:: Directions for this task ::
Return the full listing, character for character.

:: Record excerpts ::
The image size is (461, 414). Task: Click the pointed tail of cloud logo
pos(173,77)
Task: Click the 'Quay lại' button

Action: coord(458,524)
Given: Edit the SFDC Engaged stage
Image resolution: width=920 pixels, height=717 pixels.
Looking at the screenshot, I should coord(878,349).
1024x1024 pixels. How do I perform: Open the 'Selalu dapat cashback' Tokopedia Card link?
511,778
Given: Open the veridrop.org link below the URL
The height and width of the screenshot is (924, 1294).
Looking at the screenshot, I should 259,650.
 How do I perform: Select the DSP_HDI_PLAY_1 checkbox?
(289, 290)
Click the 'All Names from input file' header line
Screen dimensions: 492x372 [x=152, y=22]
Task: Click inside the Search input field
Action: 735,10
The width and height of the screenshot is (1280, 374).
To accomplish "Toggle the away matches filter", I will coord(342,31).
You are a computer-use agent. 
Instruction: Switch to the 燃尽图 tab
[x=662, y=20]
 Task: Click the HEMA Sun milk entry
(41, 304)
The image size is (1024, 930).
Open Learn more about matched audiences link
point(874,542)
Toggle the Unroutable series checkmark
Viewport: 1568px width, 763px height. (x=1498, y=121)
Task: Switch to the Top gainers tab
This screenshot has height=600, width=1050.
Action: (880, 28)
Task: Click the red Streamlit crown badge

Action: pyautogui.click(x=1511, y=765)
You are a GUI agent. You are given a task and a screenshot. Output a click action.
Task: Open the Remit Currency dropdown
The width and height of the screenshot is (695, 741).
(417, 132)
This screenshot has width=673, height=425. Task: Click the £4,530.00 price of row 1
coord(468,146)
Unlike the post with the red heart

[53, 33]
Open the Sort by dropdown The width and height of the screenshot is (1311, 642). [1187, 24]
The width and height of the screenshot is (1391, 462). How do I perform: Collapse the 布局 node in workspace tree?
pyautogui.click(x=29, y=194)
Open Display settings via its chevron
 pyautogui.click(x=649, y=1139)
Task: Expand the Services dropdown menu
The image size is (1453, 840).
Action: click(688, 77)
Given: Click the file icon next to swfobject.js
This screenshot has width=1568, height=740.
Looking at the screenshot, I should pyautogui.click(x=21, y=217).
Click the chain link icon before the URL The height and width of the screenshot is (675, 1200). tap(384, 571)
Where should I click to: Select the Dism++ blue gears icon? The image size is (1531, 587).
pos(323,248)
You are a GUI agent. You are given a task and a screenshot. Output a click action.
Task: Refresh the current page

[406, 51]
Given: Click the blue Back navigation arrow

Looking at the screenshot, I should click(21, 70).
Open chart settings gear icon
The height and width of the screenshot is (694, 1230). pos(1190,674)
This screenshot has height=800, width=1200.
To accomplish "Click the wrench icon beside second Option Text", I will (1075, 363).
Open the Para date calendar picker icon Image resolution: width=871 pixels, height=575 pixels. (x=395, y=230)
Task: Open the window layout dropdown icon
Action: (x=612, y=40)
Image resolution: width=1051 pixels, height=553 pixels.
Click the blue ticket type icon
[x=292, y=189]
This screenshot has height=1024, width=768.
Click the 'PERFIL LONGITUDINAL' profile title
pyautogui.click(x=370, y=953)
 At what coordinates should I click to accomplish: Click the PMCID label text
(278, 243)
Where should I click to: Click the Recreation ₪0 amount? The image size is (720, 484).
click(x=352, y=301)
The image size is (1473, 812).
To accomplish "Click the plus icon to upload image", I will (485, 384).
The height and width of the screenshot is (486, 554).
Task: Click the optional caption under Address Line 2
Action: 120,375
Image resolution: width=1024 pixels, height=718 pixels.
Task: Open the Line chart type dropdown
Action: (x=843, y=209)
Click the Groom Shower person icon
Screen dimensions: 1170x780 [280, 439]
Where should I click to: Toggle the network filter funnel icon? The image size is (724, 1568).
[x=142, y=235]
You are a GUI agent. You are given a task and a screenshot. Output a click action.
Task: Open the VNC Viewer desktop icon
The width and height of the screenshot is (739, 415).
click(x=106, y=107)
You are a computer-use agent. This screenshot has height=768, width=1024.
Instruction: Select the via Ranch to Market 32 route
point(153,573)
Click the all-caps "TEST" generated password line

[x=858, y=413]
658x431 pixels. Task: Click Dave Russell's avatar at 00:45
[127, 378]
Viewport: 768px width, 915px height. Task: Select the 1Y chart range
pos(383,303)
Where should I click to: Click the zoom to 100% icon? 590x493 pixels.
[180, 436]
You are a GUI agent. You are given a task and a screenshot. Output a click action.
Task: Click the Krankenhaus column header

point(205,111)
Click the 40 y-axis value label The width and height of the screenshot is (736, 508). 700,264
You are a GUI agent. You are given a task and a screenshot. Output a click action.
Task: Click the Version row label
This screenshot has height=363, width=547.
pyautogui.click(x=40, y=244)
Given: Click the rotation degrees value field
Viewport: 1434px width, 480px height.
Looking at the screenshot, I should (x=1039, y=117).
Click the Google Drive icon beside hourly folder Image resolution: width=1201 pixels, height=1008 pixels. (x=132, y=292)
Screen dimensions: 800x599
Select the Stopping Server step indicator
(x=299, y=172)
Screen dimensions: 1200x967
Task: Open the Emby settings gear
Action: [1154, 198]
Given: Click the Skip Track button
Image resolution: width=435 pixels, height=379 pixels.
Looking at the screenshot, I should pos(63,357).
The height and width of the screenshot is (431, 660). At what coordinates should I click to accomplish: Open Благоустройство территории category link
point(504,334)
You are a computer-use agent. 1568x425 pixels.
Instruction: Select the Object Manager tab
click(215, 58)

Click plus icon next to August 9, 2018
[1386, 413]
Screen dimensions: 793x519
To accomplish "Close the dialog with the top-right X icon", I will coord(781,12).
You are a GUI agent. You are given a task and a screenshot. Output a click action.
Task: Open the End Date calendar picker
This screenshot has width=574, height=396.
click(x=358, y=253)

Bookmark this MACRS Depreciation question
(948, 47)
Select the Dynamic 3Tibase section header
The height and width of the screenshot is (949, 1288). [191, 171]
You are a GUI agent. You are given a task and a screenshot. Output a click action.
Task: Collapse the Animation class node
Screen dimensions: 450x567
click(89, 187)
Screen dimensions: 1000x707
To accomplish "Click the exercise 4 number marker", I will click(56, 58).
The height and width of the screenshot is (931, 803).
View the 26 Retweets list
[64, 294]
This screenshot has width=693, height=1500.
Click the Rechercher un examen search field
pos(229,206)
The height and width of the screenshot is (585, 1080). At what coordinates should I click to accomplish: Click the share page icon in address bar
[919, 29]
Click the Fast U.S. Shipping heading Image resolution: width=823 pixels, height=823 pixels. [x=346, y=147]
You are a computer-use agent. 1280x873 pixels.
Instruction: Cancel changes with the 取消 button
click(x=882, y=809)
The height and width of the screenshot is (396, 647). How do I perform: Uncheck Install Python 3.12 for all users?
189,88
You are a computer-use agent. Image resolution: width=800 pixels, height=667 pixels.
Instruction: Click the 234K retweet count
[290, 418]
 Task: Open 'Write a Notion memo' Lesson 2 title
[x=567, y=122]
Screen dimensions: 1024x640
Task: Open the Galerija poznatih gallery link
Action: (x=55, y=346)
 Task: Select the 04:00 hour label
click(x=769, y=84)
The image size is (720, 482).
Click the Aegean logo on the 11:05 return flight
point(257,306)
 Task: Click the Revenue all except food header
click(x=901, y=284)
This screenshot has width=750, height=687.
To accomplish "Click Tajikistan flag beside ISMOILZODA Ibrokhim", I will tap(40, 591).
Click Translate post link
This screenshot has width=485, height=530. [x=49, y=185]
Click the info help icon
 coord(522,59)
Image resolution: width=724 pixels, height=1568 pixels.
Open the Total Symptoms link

:: Result for this task ::
The image size is (461, 414). Task: Click the pointed tail of cloud logo
pos(173,77)
Task: Click the 'Quay lại' button

Action: coord(458,524)
Given: Edit the SFDC Engaged stage
Image resolution: width=920 pixels, height=717 pixels.
Looking at the screenshot, I should coord(878,349).
1024x1024 pixels. How do I perform: Open the 'Selalu dapat cashback' Tokopedia Card link?
511,778
Given: Open the veridrop.org link below the URL
The height and width of the screenshot is (924, 1294).
Looking at the screenshot, I should 259,650.
 How do I perform: Select the DSP_HDI_PLAY_1 checkbox?
(289, 290)
Click the 'All Names from input file' header line
Screen dimensions: 492x372 [x=152, y=22]
Task: Click inside the Search input field
Action: 735,10
The width and height of the screenshot is (1280, 374).
To accomplish "Toggle the away matches filter", I will coord(342,31).
You are a computer-use agent. 
Instruction: Switch to the 燃尽图 tab
[x=662, y=20]
 Task: Click the HEMA Sun milk entry
(41, 304)
The image size is (1024, 930).
Open Learn more about matched audiences link
point(874,542)
Toggle the Unroutable series checkmark
Viewport: 1568px width, 763px height. (x=1498, y=121)
Task: Switch to the Top gainers tab
This screenshot has height=600, width=1050.
Action: (880, 28)
Task: Click the red Streamlit crown badge

Action: pyautogui.click(x=1511, y=765)
You are a GUI agent. You are given a task and a screenshot. Output a click action.
Task: Open the Remit Currency dropdown
The width and height of the screenshot is (695, 741).
(417, 132)
This screenshot has width=673, height=425. Task: Click the £4,530.00 price of row 1
coord(468,146)
Unlike the post with the red heart

[53, 33]
Open the Sort by dropdown The width and height of the screenshot is (1311, 642). [1187, 24]
The width and height of the screenshot is (1391, 462). How do I perform: Collapse the 布局 node in workspace tree?
pyautogui.click(x=29, y=194)
Open Display settings via its chevron
 pyautogui.click(x=649, y=1139)
Task: Expand the Services dropdown menu
The image size is (1453, 840).
Action: click(688, 77)
Given: Click the file icon next to swfobject.js
This screenshot has width=1568, height=740.
Looking at the screenshot, I should pyautogui.click(x=21, y=217).
Click the chain link icon before the URL The height and width of the screenshot is (675, 1200). tap(384, 571)
Where should I click to: Select the Dism++ blue gears icon? The image size is (1531, 587).
pos(323,248)
You are a GUI agent. You are given a task and a screenshot. Output a click action.
Task: Refresh the current page

[406, 51]
Given: Click the blue Back navigation arrow

Looking at the screenshot, I should click(21, 70).
Open chart settings gear icon
The height and width of the screenshot is (694, 1230). pos(1190,674)
This screenshot has height=800, width=1200.
To accomplish "Click the wrench icon beside second Option Text", I will (1075, 363).
Open the Para date calendar picker icon Image resolution: width=871 pixels, height=575 pixels. (x=395, y=230)
Task: Open the window layout dropdown icon
Action: (x=612, y=40)
Image resolution: width=1051 pixels, height=553 pixels.
Click the blue ticket type icon
[x=292, y=189]
This screenshot has height=1024, width=768.
Click the 'PERFIL LONGITUDINAL' profile title
pyautogui.click(x=370, y=953)
 At what coordinates should I click to accomplish: Click the PMCID label text
(278, 243)
Where should I click to: Click the Recreation ₪0 amount? The image size is (720, 484).
click(x=352, y=301)
The image size is (1473, 812).
To accomplish "Click the plus icon to upload image", I will (485, 384).
The height and width of the screenshot is (486, 554).
Task: Click the optional caption under Address Line 2
Action: 120,375
Image resolution: width=1024 pixels, height=718 pixels.
Task: Open the Line chart type dropdown
Action: (x=843, y=209)
Click the Groom Shower person icon
Screen dimensions: 1170x780 [280, 439]
Where should I click to: Toggle the network filter funnel icon? The image size is (724, 1568).
[x=142, y=235]
You are a GUI agent. You are given a task and a screenshot. Output a click action.
Task: Open the VNC Viewer desktop icon
The width and height of the screenshot is (739, 415).
click(x=106, y=107)
You are a computer-use agent. This screenshot has height=768, width=1024.
Instruction: Select the via Ranch to Market 32 route
point(153,573)
Click the all-caps "TEST" generated password line

[x=858, y=413]
658x431 pixels. Task: Click Dave Russell's avatar at 00:45
[127, 378]
Viewport: 768px width, 915px height. Task: Select the 1Y chart range
pos(383,303)
Where should I click to: Click the zoom to 100% icon? 590x493 pixels.
[180, 436]
You are a GUI agent. You are given a task and a screenshot. Output a click action.
Task: Click the Krankenhaus column header

point(205,111)
Click the 40 y-axis value label The width and height of the screenshot is (736, 508). 700,264
You are a GUI agent. You are given a task and a screenshot. Output a click action.
Task: Click the Version row label
This screenshot has height=363, width=547.
pyautogui.click(x=40, y=244)
Given: Click the rotation degrees value field
Viewport: 1434px width, 480px height.
Looking at the screenshot, I should (x=1039, y=117).
Click the Google Drive icon beside hourly folder Image resolution: width=1201 pixels, height=1008 pixels. (x=132, y=292)
Screen dimensions: 800x599
Select the Stopping Server step indicator
(x=299, y=172)
Screen dimensions: 1200x967
Task: Open the Emby settings gear
Action: [1154, 198]
Given: Click the Skip Track button
Image resolution: width=435 pixels, height=379 pixels.
Looking at the screenshot, I should pos(63,357).
The height and width of the screenshot is (431, 660). At what coordinates should I click to accomplish: Open Благоустройство территории category link
point(504,334)
You are a computer-use agent. 1568x425 pixels.
Instruction: Select the Object Manager tab
click(215, 58)

Click plus icon next to August 9, 2018
[1386, 413]
Screen dimensions: 793x519
To accomplish "Close the dialog with the top-right X icon", I will coord(781,12).
You are a GUI agent. You are given a task and a screenshot. Output a click action.
Task: Open the End Date calendar picker
This screenshot has width=574, height=396.
click(x=358, y=253)

Bookmark this MACRS Depreciation question
(948, 47)
Select the Dynamic 3Tibase section header
The height and width of the screenshot is (949, 1288). [191, 171]
You are a GUI agent. You are given a task and a screenshot. Output a click action.
Task: Collapse the Animation class node
Screen dimensions: 450x567
click(89, 187)
Screen dimensions: 1000x707
To accomplish "Click the exercise 4 number marker", I will click(56, 58).
The height and width of the screenshot is (931, 803).
View the 26 Retweets list
[64, 294]
This screenshot has width=693, height=1500.
Click the Rechercher un examen search field
pos(229,206)
The height and width of the screenshot is (585, 1080). At what coordinates should I click to accomplish: Click the share page icon in address bar
[919, 29]
Click the Fast U.S. Shipping heading Image resolution: width=823 pixels, height=823 pixels. [x=346, y=147]
You are a computer-use agent. 1280x873 pixels.
Instruction: Cancel changes with the 取消 button
click(x=882, y=809)
The height and width of the screenshot is (396, 647). How do I perform: Uncheck Install Python 3.12 for all users?
189,88
You are a computer-use agent. Image resolution: width=800 pixels, height=667 pixels.
Instruction: Click the 234K retweet count
[290, 418]
 Task: Open 'Write a Notion memo' Lesson 2 title
[x=567, y=122]
Screen dimensions: 1024x640
Task: Open the Galerija poznatih gallery link
Action: (x=55, y=346)
 Task: Select the 04:00 hour label
click(x=769, y=84)
The image size is (720, 482).
Click the Aegean logo on the 11:05 return flight
point(257,306)
 Task: Click the Revenue all except food header
click(x=901, y=284)
This screenshot has width=750, height=687.
To accomplish "Click Tajikistan flag beside ISMOILZODA Ibrokhim", I will tap(40, 591).
Click Translate post link
This screenshot has width=485, height=530. [x=49, y=185]
Click the info help icon
 coord(522,59)
Image resolution: width=724 pixels, height=1568 pixels.
Open the Total Symptoms link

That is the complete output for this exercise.